JOB » Change every "icon" to "button" in the listing, from the line containing "At what coordinates" through the end, and leave everything else unchanged.

INPUT DATA »
────────────────

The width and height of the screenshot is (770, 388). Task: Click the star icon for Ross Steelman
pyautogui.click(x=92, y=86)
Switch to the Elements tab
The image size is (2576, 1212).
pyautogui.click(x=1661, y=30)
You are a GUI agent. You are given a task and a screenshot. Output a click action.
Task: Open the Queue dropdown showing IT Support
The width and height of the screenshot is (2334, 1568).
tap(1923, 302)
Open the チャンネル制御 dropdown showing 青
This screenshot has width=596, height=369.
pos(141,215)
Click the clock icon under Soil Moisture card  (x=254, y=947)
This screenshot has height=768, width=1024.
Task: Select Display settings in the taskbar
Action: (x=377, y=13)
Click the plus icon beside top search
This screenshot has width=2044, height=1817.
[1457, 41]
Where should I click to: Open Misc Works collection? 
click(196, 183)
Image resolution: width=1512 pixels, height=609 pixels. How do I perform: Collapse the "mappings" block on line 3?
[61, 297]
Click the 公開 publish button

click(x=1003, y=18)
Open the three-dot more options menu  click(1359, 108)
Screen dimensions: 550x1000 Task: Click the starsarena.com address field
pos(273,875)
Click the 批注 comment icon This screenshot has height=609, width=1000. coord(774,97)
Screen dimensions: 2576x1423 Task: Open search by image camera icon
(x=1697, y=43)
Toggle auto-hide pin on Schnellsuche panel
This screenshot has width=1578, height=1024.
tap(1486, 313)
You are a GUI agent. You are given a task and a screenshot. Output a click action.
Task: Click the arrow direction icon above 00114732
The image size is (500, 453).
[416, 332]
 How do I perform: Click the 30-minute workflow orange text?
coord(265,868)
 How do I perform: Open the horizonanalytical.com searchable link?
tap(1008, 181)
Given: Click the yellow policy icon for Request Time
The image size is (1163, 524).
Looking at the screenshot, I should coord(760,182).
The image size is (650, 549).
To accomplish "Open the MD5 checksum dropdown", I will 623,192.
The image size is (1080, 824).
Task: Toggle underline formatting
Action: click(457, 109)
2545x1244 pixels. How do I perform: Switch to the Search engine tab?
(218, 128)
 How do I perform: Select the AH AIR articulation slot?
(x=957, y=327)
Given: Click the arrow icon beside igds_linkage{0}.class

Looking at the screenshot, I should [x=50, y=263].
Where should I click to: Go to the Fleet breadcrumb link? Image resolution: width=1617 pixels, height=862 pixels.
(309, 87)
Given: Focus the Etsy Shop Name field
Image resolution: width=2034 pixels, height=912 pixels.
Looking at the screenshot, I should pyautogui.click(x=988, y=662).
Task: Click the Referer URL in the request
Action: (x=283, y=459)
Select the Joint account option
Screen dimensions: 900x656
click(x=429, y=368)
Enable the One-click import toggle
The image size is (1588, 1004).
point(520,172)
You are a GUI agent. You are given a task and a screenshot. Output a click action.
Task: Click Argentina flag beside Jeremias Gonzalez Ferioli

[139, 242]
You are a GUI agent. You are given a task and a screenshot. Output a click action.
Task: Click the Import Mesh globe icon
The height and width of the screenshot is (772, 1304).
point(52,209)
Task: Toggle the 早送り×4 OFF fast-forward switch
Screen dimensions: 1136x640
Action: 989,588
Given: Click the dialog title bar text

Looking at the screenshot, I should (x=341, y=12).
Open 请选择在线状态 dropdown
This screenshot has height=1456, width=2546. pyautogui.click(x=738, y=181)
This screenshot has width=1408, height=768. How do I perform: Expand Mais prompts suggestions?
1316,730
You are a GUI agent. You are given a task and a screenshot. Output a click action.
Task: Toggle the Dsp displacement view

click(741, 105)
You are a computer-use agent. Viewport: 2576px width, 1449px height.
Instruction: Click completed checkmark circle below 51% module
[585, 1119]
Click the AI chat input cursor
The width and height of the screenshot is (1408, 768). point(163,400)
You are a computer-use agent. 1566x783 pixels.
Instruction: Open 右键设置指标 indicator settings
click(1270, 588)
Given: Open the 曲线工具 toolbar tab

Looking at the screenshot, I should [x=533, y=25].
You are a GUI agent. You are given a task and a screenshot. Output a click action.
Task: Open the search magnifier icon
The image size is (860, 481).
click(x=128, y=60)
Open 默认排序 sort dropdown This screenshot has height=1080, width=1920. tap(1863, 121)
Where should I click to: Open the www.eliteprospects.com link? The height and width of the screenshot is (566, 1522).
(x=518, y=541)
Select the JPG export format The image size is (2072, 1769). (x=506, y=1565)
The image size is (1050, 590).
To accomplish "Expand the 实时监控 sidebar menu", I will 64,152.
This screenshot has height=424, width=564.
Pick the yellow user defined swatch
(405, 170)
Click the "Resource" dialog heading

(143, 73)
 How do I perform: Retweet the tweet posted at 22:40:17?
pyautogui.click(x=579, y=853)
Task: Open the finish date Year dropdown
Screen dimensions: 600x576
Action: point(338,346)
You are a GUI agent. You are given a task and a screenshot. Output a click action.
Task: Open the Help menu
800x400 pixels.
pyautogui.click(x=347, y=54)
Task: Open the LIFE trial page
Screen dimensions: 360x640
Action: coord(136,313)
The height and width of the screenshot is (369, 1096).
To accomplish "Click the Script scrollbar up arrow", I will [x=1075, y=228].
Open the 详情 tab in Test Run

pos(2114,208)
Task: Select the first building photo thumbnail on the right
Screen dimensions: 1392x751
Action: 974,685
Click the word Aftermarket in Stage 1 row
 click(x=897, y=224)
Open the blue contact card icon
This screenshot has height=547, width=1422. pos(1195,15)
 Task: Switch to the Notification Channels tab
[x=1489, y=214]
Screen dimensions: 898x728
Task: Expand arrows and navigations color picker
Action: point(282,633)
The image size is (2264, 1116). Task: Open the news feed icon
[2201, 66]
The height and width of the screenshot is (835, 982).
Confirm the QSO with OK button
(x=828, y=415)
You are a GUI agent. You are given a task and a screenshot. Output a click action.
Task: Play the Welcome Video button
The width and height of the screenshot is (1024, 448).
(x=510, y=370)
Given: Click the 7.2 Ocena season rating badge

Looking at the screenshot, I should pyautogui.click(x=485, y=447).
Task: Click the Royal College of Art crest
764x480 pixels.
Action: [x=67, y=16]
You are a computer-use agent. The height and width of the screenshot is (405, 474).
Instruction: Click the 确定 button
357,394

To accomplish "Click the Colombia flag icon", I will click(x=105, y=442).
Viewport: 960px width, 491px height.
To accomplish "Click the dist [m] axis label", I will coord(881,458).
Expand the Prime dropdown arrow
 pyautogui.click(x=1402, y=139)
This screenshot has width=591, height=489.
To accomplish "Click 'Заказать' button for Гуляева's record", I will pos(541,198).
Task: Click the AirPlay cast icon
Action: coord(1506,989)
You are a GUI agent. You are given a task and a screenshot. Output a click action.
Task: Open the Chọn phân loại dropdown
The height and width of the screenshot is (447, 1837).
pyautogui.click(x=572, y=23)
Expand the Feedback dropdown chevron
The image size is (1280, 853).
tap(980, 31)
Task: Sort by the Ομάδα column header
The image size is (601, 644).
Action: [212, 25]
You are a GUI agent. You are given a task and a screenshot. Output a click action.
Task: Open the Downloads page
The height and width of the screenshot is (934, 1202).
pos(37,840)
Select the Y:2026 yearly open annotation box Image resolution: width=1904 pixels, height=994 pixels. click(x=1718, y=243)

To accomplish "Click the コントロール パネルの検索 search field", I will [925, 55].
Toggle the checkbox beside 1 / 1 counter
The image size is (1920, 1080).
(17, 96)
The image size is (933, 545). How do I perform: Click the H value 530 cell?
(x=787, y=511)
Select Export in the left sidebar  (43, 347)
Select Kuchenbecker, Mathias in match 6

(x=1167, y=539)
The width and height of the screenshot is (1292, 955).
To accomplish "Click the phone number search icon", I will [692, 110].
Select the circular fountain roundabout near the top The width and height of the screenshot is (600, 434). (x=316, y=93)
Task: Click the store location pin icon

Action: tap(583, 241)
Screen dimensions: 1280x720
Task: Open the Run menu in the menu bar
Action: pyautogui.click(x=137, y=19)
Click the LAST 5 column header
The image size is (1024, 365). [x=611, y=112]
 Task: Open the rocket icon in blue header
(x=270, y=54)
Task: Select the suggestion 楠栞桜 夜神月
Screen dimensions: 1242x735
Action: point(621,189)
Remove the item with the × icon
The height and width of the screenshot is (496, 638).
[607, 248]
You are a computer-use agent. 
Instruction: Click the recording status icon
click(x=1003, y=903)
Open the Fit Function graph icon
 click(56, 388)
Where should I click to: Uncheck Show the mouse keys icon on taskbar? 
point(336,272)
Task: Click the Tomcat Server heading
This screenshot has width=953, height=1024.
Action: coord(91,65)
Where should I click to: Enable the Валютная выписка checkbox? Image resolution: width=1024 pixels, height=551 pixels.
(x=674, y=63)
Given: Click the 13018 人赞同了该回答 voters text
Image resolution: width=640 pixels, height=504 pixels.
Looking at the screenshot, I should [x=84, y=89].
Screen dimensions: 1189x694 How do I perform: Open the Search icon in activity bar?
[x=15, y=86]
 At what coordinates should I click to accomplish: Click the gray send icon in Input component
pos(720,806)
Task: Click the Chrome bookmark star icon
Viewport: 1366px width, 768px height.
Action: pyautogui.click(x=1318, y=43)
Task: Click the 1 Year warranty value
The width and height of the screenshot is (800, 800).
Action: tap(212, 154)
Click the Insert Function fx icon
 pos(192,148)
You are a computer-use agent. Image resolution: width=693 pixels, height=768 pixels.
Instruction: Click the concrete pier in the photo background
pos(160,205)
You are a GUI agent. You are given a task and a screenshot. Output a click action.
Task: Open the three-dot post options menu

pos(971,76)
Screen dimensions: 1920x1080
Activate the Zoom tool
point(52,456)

────────────────

SOLUTION BELOW »
 At what coordinates should I click to accomplish: Click the gray send button in Input component
pos(720,806)
Task: Click the Chrome bookmark star button
Viewport: 1366px width, 768px height.
Action: pyautogui.click(x=1318, y=43)
Task: Click the 1 Year warranty value
The width and height of the screenshot is (800, 800).
Action: tap(212, 154)
Click the Insert Function fx button
 pos(192,148)
You are a computer-use agent. Image resolution: width=693 pixels, height=768 pixels.
Instruction: Click the concrete pier in the photo background
pos(160,205)
You are a GUI agent. You are given a task and a screenshot. Output a click action.
Task: Open the three-dot post options menu

pos(971,76)
Screen dimensions: 1920x1080
Activate the Zoom tool
point(52,456)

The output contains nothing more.